# TEXT PASSAGE start

Our director of economic analysis Bob Johnson has been looking at the economic indicators for several years now, and he has a few guiding principles that can help you read those economic reports, too. He's here to share those with us today.

Thanks for joining me, Bob.

Bob Johnson: Great to be here.

Stipp: The first guiding principle is something that I hear you say a lot, and when you say it, you say, "There's a certain way that I like to look at the data and that's on a…"

Johnson: Three-month moving average, year-over-year basis.

Stipp: So, why do you look at the data that way. What does that do to help you get a better handle on the trends?

Johnson: Well, it strips out the monthly noise. So many of these reports are things that are mailed in, called in, and maybe one month somebody doesn't send something in, maybe some month somebody has a big sale they didn't have last year. … The economy moves and a lot of the data can get messed up in a single month.

So a three-month moving average is a great concept, [a great] way of looking at things, because it smoothes out some of those things. Sometimes there are strikes. There are a million things. So, that's one thing that I do for sure. So that's the "three-month" part.

The other part is the "year-over-year," and that deals with the seasonality issue. So many of the data are adjusted seasonally, and those seasonal adjustment factors have in many cases, in my opinion, been wrong. We've had a really volatile economy, we've had recessions, we've had auto industries completely change the way they account for their summer shutdowns, and all of those things make it a moving target. …

All of the government data assumes that everything's moving on a trend, and there's an underlying trend to everything, and then you strip out anything that's different from the trend, and a-ha--you've got the right answer. But when you've got things that really aren't trending, but instead have a bunch of really weird stuff happening …, the statistical data doesn't work out quite so well. So, you don't want to look at the individual pieces of data, because of the seasonal adjustment factors, and I can explain that a little bit more.

Stipp: So with the seasonal [adjustments], you think that some of them are off because we've seen some secular changes in the economy, and also, just calculating them--you are talking about some pretty big numbers here as well, right?

Johnson: Yes. The seasonal adjustment factors are done over a certain period of time, and so, if things happened in the past, but aren't happening today, it really hurts. [For example,] it used to be that people went back to school in September. Well now, people go back to school in August, and so that really changes how the seasonality between those two months work.

# TEXT PASSAGE end

* [SHORT TASK] In the interview on reading economic reports, why does Johnson look at data on a year-over-year basis? Explain in one to three sentences.

# EXTRACTED ENTRIES start

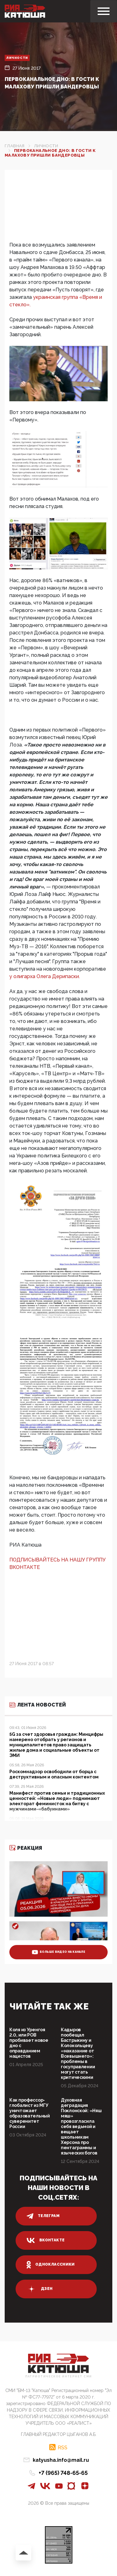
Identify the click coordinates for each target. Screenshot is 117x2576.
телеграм (43, 2216)
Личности (17, 57)
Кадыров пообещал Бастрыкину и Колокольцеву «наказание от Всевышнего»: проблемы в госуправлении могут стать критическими (78, 2053)
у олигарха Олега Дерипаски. (44, 976)
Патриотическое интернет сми (58, 2376)
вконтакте (46, 2240)
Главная (15, 146)
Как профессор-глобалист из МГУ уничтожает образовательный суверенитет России (29, 2113)
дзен (39, 2289)
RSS (62, 2447)
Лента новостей (37, 1705)
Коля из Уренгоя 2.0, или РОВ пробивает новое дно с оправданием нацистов (28, 2043)
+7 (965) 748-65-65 (63, 2473)
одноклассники (51, 2264)
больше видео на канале (58, 1952)
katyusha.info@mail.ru (61, 2460)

# EXTRACTED ENTRIES end

* [SOLUTION] The year-over-year comparison deals with seasonality, because he believes many seasonal adjustment factors have been wrong. Those factors are calculated over a past period, while recessions, a volatile economy, automakers changing how they account for summer shutdowns, and school starting in August instead of September have made seasonal patterns a moving target.